TRY IT
Restate word for word the lines of the entries below, starting with the line that holds "[button] (96, 27)" and ending with the line that holds "inspiring speech (170, 687)", and no others.

[Saved entries]
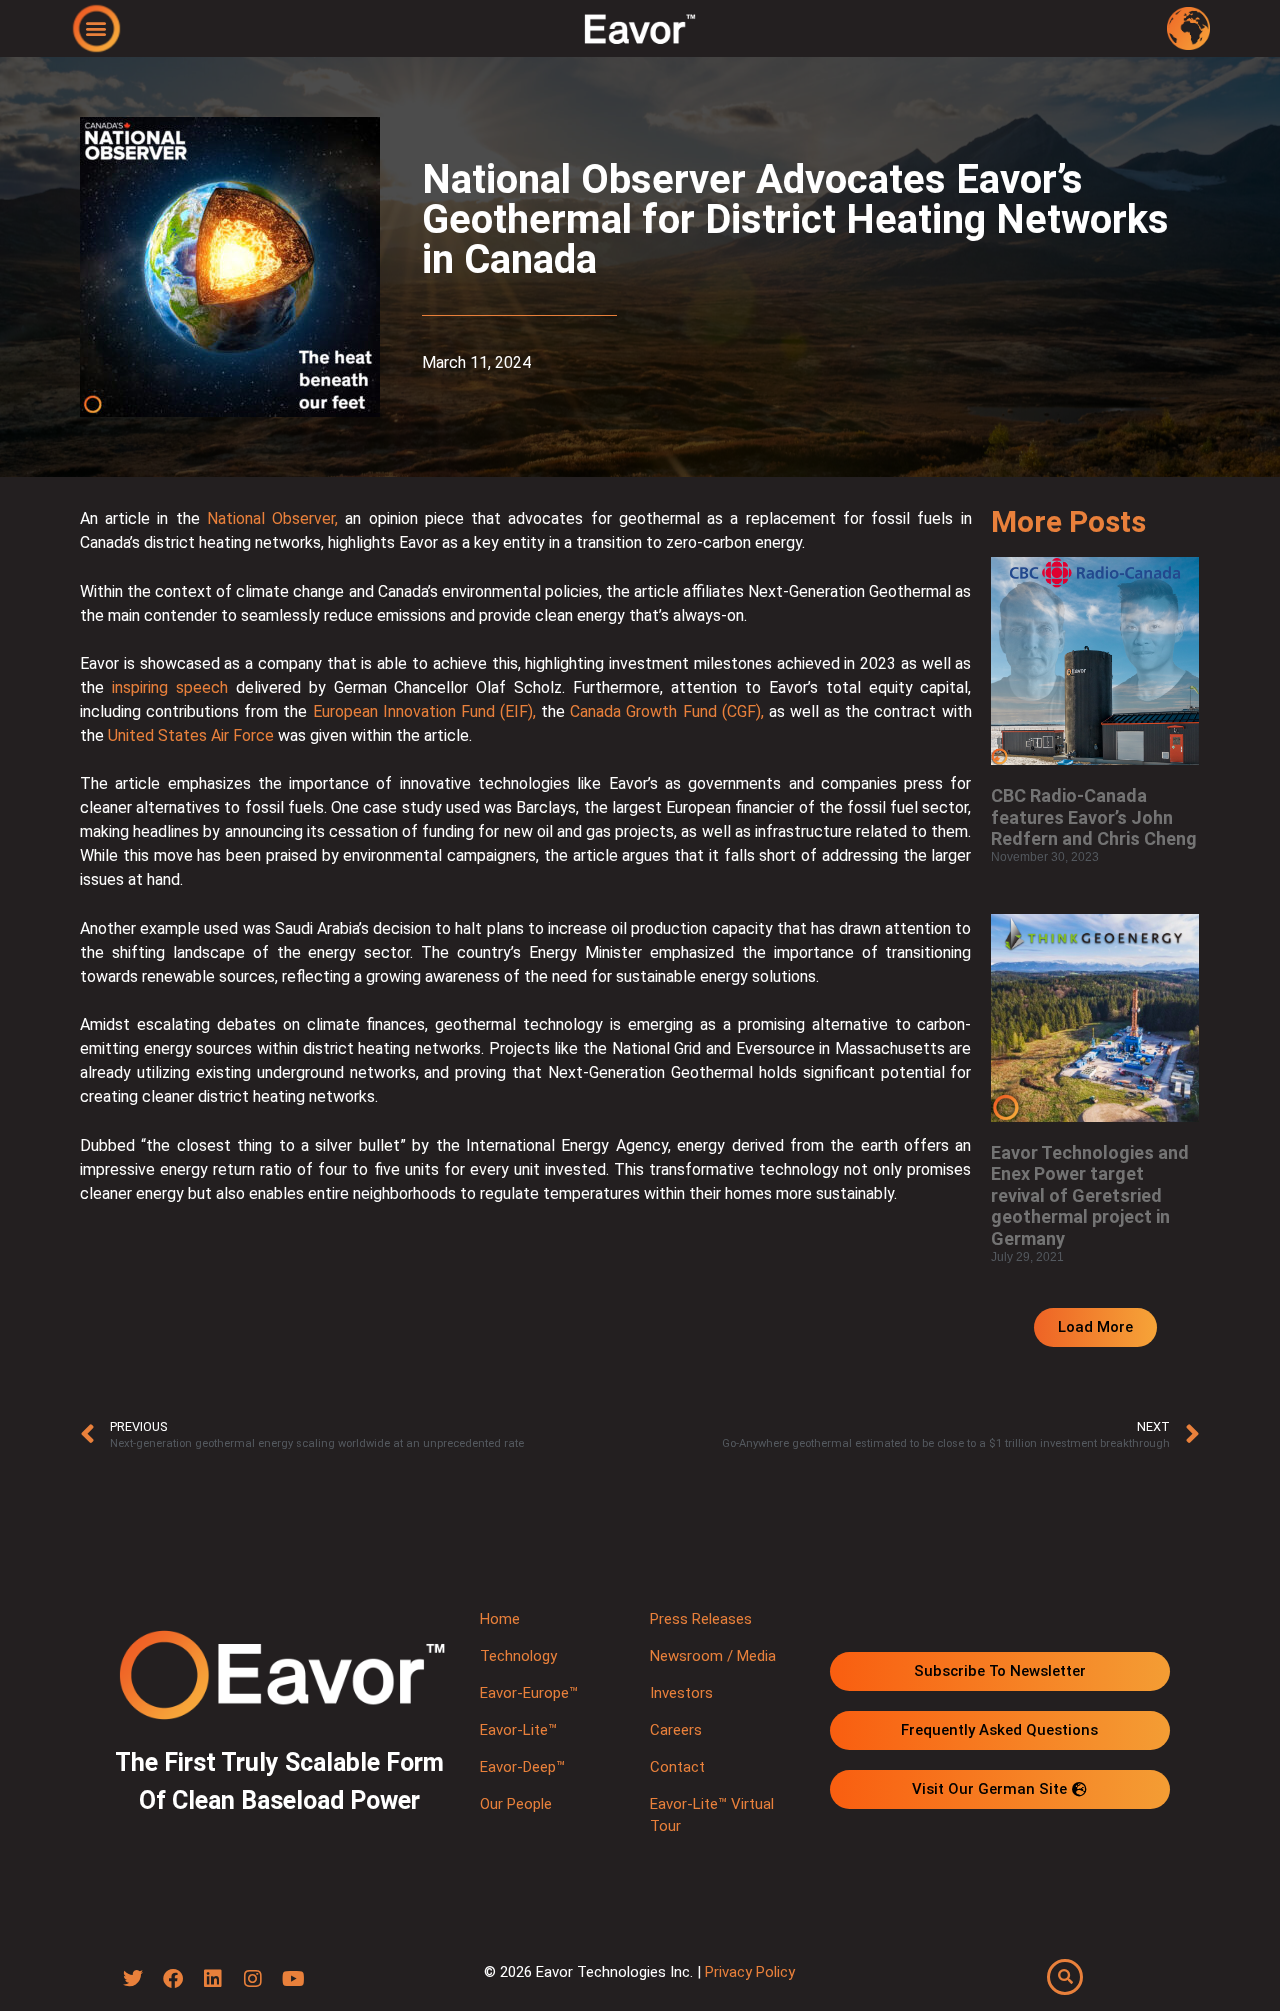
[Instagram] (253, 1979)
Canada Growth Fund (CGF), (666, 711)
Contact (677, 1767)
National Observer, (272, 518)
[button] (96, 27)
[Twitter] (133, 1979)
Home (500, 1619)
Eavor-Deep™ (522, 1767)
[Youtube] (293, 1979)
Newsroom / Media (713, 1656)
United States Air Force (191, 735)
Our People (516, 1804)
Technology (518, 1656)
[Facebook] (173, 1979)
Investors (681, 1693)
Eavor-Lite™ (518, 1730)
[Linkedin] (213, 1979)
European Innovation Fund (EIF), (424, 711)
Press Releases (701, 1619)
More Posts (1068, 521)
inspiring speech (170, 687)
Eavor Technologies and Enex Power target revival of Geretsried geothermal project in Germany (1090, 1195)
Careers (676, 1730)
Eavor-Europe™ (529, 1693)
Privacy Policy (750, 1972)
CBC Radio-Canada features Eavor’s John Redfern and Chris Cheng (1094, 817)
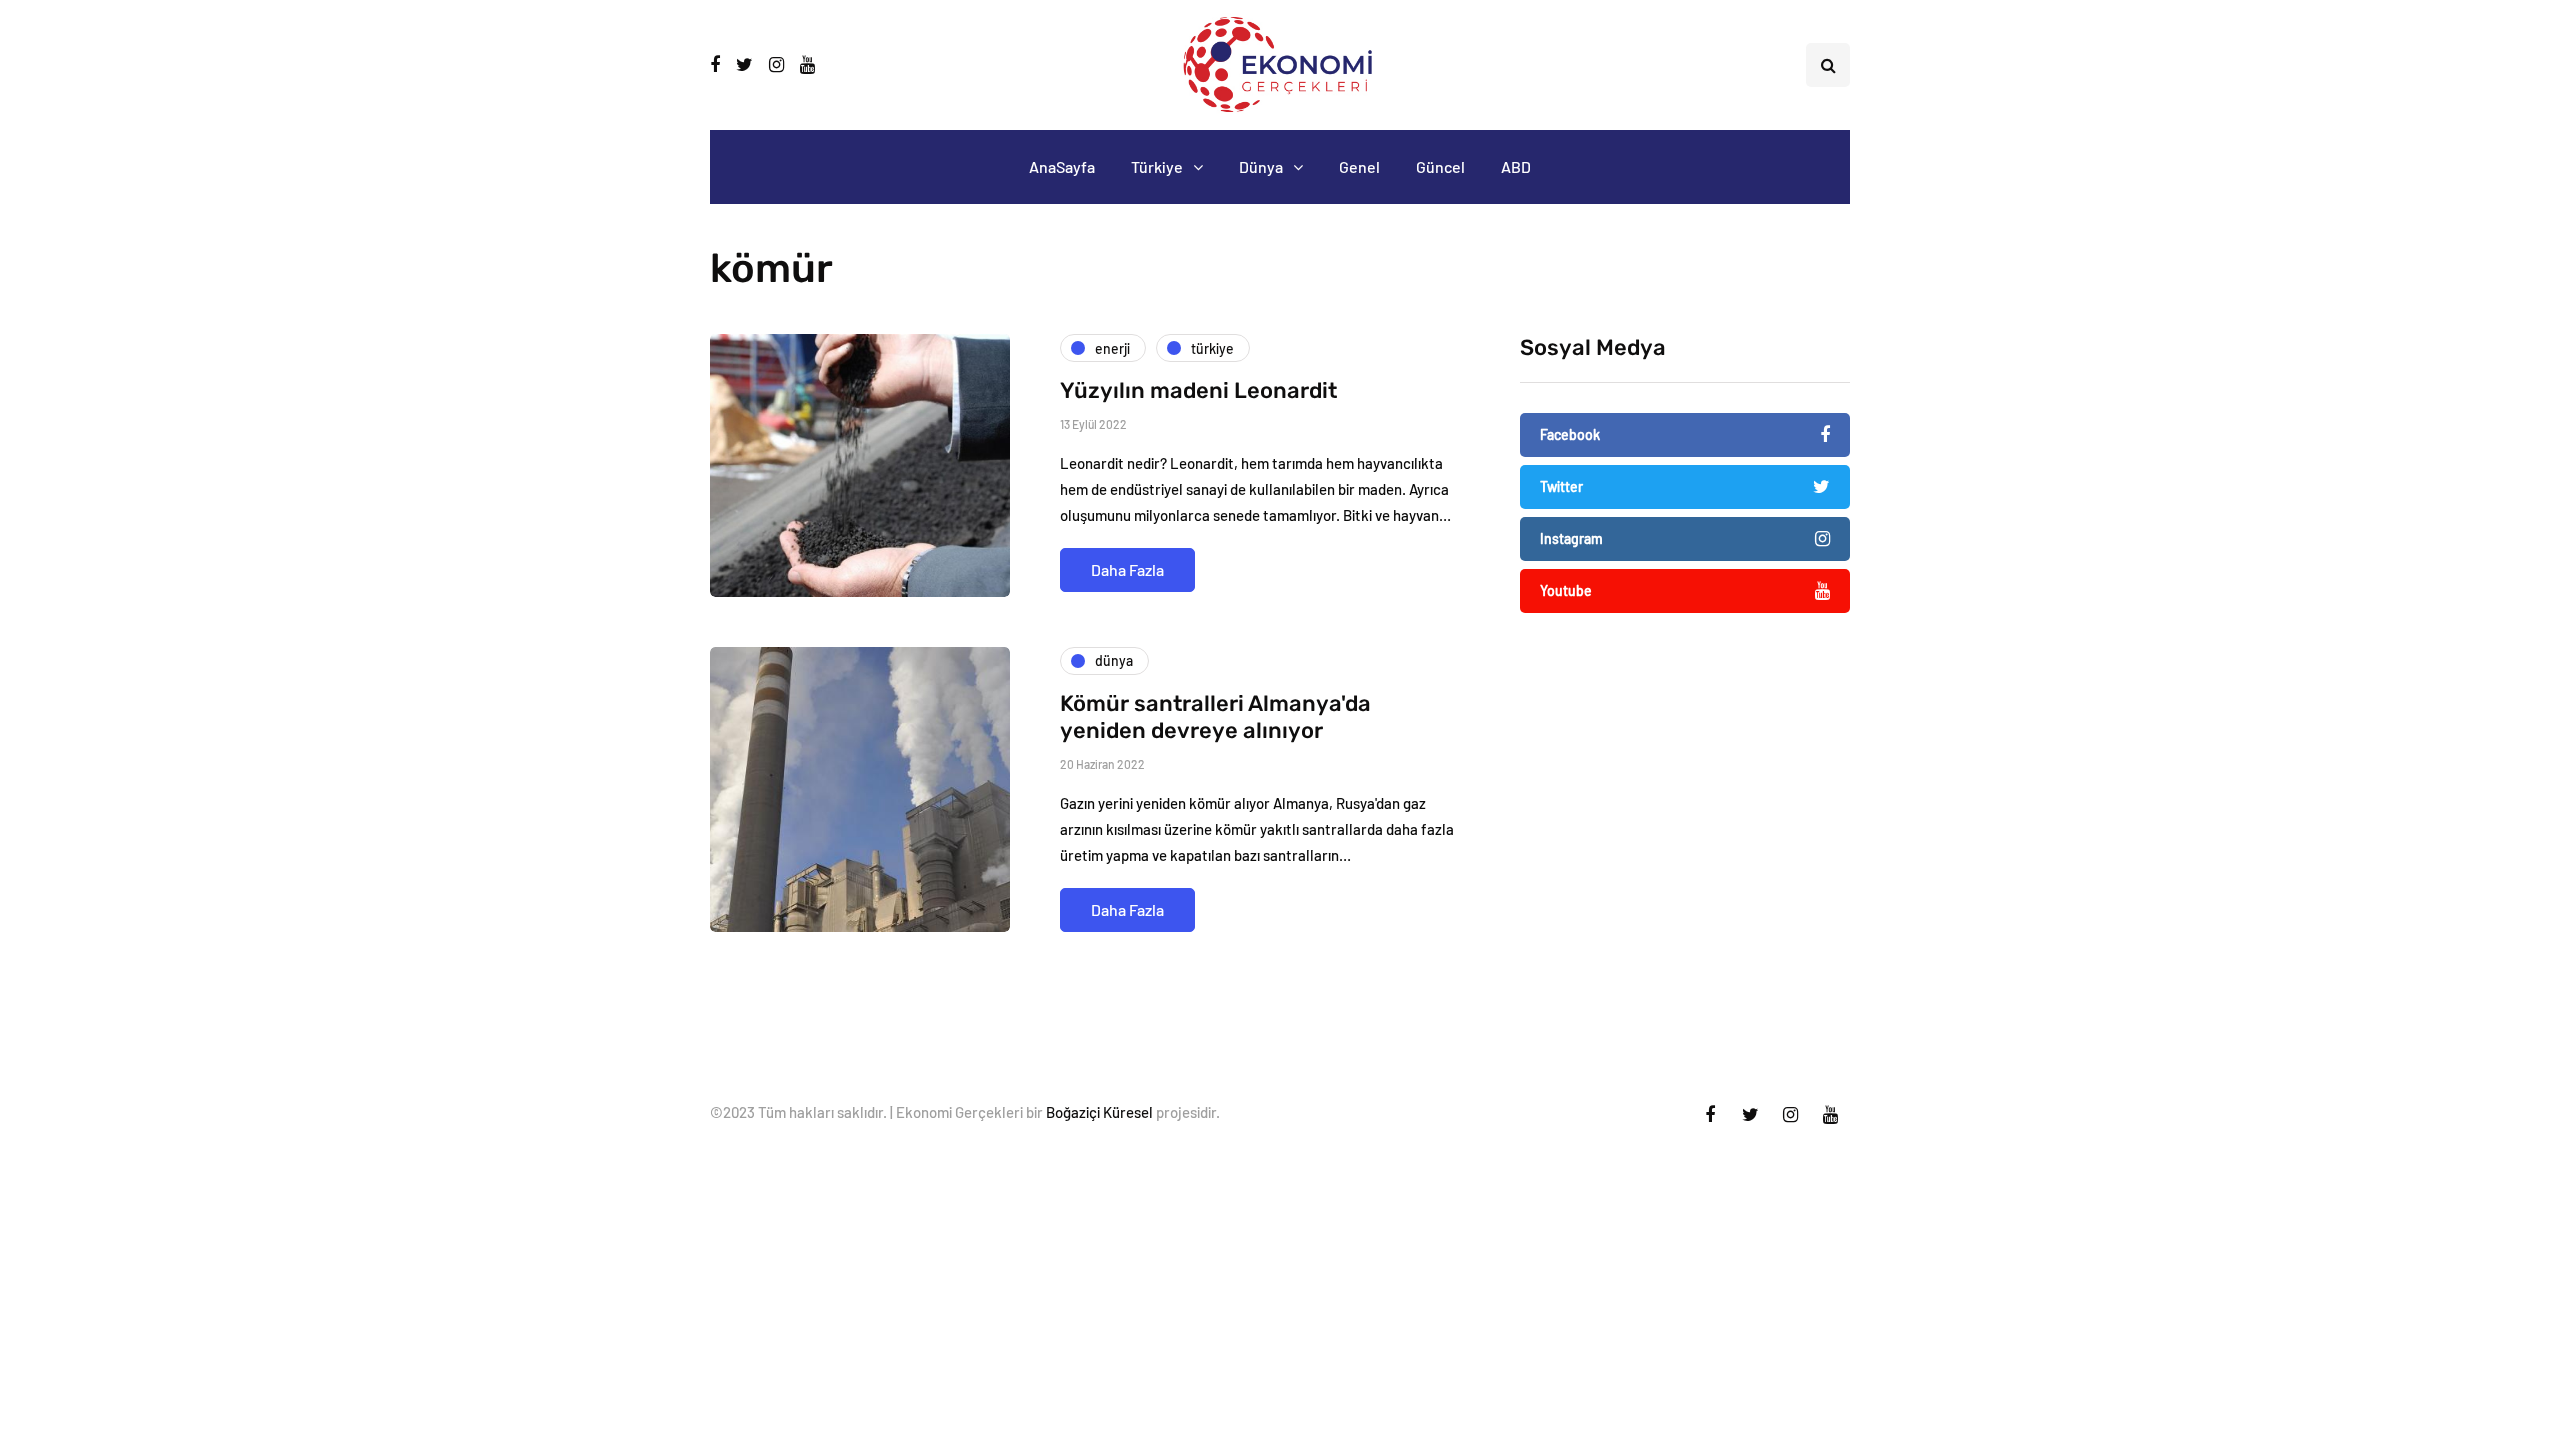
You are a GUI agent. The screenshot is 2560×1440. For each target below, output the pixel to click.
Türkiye (1157, 166)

WRITTEN SOLUTION
[button] (96, 27)
[Twitter] (133, 1979)
Home (500, 1619)
Eavor-Deep™ (522, 1767)
[Youtube] (293, 1979)
Newsroom / Media (713, 1656)
United States Air Force (191, 735)
Our People (516, 1804)
Technology (518, 1656)
[Facebook] (173, 1979)
Investors (681, 1693)
Eavor-Lite™ (518, 1730)
[Linkedin] (213, 1979)
European Innovation Fund (EIF), (424, 711)
Press Releases (701, 1619)
More Posts (1068, 521)
inspiring speech (170, 687)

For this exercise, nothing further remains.